A Royal Australian Air Force (RAAF) AP-3C Orion aircraft has detected a possible signal in the vicinity of the Australian Defence Vessel Ocean Shield, Angus Houston, Chief Coordinator of the Joint Agency Coordination Center (JACC), confirmed on Thursday. [Special coverage]
Whilst conducting an acoustic search Thursday afternoon, a RAAF AP-3C Orion aircraft has detected a possible signal in the vicinity of the Australian Defence Vessel Ocean Shield, which has detected four signals on Saturday and Tuesday, he said when briefing here the latest development in the multinational search for Malaysia Airlines flight MH370, which went missing on March 8 with 239 on board.
"The acoustic data will require further analysis overnight but shows potential of being from a man-made source," Houston said.
According to JACC figures, the detection of Ocean Shield a few days ago is prompting to narrow Thursday's search area from 75,000 square km to 57,923 km, which lies approximately 2,280 km north west of Perth.

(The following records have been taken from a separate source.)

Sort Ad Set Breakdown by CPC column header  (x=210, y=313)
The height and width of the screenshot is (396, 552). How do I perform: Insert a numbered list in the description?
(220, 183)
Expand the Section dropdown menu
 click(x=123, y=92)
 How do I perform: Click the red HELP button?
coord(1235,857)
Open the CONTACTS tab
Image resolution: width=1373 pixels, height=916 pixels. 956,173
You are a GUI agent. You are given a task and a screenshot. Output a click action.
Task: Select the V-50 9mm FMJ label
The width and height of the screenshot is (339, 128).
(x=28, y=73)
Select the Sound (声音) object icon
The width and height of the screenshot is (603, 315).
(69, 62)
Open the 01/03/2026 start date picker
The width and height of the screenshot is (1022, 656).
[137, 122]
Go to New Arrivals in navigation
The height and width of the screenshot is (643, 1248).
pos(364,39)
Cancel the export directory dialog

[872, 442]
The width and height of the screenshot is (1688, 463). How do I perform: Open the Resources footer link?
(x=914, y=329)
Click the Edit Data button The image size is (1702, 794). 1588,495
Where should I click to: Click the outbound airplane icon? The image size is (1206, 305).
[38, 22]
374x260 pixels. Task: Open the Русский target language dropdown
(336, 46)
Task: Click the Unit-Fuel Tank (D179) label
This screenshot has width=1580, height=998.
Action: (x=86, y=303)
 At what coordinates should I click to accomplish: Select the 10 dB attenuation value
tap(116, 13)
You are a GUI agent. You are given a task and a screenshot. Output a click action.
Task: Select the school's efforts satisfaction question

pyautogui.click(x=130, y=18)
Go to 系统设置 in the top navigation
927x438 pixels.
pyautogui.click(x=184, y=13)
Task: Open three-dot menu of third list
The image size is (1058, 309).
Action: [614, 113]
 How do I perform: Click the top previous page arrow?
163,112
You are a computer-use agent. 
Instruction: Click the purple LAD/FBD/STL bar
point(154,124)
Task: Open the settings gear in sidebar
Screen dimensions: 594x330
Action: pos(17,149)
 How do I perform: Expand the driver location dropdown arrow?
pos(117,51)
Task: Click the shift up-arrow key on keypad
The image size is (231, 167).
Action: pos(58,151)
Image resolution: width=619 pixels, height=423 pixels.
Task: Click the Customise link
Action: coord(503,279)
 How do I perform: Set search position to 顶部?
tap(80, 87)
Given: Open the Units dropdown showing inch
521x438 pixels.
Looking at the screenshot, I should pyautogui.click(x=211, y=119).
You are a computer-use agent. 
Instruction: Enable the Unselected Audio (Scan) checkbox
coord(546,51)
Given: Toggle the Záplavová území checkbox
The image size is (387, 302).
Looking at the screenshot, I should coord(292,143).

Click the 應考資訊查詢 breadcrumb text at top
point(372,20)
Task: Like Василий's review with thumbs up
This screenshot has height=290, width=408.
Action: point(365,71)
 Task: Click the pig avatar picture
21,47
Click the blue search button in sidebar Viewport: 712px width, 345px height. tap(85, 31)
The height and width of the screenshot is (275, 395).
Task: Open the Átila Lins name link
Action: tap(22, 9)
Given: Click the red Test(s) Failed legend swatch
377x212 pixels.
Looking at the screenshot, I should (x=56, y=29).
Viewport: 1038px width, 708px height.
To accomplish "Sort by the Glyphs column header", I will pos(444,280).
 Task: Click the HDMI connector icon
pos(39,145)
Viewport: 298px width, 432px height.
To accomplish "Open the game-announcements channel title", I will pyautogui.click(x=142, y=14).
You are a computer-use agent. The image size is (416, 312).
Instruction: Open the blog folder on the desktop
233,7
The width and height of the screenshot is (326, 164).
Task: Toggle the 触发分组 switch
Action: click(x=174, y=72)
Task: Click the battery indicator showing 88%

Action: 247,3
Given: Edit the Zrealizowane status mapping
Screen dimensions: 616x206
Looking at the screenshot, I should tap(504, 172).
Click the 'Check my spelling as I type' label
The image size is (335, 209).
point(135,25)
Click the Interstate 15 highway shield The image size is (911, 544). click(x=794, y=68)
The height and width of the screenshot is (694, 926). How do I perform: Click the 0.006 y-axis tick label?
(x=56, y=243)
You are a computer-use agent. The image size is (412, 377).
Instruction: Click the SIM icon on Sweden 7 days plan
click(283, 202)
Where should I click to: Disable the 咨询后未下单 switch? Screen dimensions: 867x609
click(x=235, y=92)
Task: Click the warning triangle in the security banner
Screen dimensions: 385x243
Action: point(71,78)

Houston has said that once the search area has been narrowed down, searchers could then find something in a "matter of days."
"Hopefully with lots of transmissions we'll have a tight, small area and hopefully in a matter of days we will be able to find something on the bottom that might confirm that this is the last resting place of MH370," he said.
Up to 14 planes and 13 ships have joined in Thursday's search for the missing Malaysia Airlines flight MH370 following Wednesday 's "encouraging lead", or the two more signals found by the Ocean Shield.
Except for the search operation on the ocean surface, the underwater search also continued Thursday, with the Ocean Shield at the northern end of the defined search area, and Chinese ships Haixun 01 and HMS Echo at the southern end.